# Tasks to carry out
a. In the Minnesota Blue Ox text, rewrite the part starting with "- League: Roller" and going on through "Mariucci Arena (1999)", changing "Eastern" to "Western".
b. Based on the Minnesota Blue Ox text, say whether each statement agrees with it. (i) The team played at Mariucci Arena in 1999. (ii) The team won one Murphy Cup. (iii) The Minnesota Arctic Blast played at Target Center in 1994.
c. According to the Minnesota Blue Ox text, which division was the team placed in after joining RHI?
──────── Text shown ────────
- League: Roller Hockey International
- Conference: Eastern
- Founded: 1995
- Operated: 1995, 1999
- Home arena: Aldrich Arena (1995) Mariucci Arena (1999)
- Colors: Red, Black, White (1995) Blue, Yellow, Grey, Black, White (1999)
- Murphy Cups: None
- Conference Championships: None
- Division Championships: None

Franchise history
- Minnesota Blue Ox (1995, 1999)

= Minnesota Blue Ox =

The Minnesota Blue Ox were a professional roller hockey team based in Minneapolis, Minnesota, United States, that played in Roller Hockey International.

== History ==
Formed in the wake of the former Minnesota Arctic Blast, who played at Target Center in 1994, the Blue Ox joined RHI and were placed in the five-team Central Division (Buffalo Stampede, Chicago Cheetahs, Detroit Motor City Mustangs, St. Louis Vipers).
──────── Supplied data ────────
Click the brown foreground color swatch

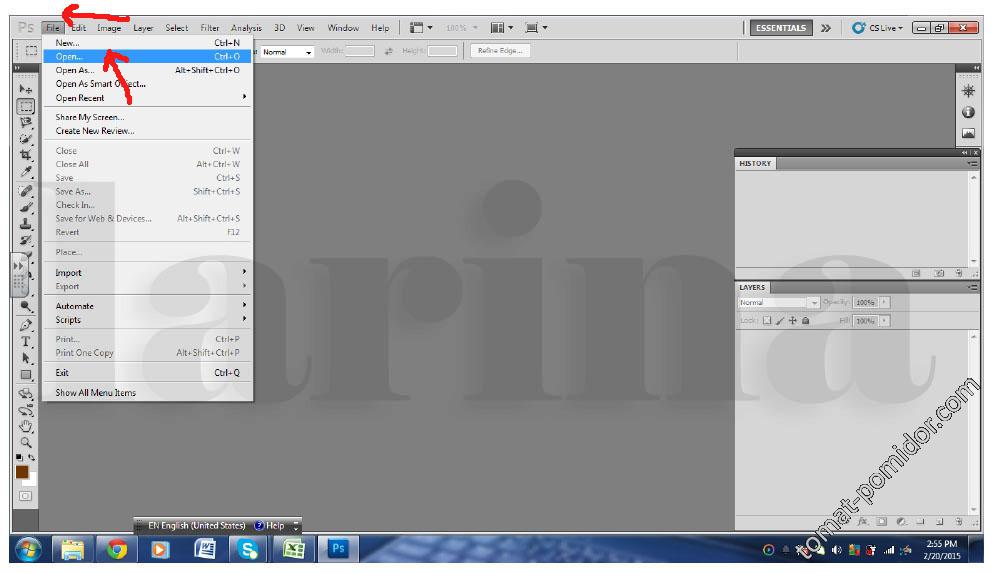click(x=22, y=471)
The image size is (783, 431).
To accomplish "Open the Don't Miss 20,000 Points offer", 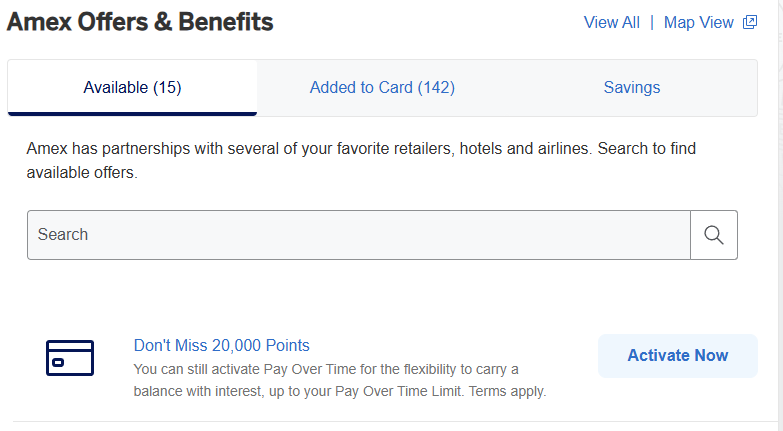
────────
# Responses to the tasks
a.
- League: Roller Hockey International
- Conference: Western
- Founded: 1995
- Operated: 1995, 1999
- Home arena: Aldrich Arena (1995) Mariucci Arena (1999)

b.
(i) Yes: "Mariucci Arena (1999)"
(ii) No: "Murphy Cups: None"
(iii) Yes: "the former Minnesota Arctic Blast, who played at Target Center in 1994"

c. The five-team Central Division.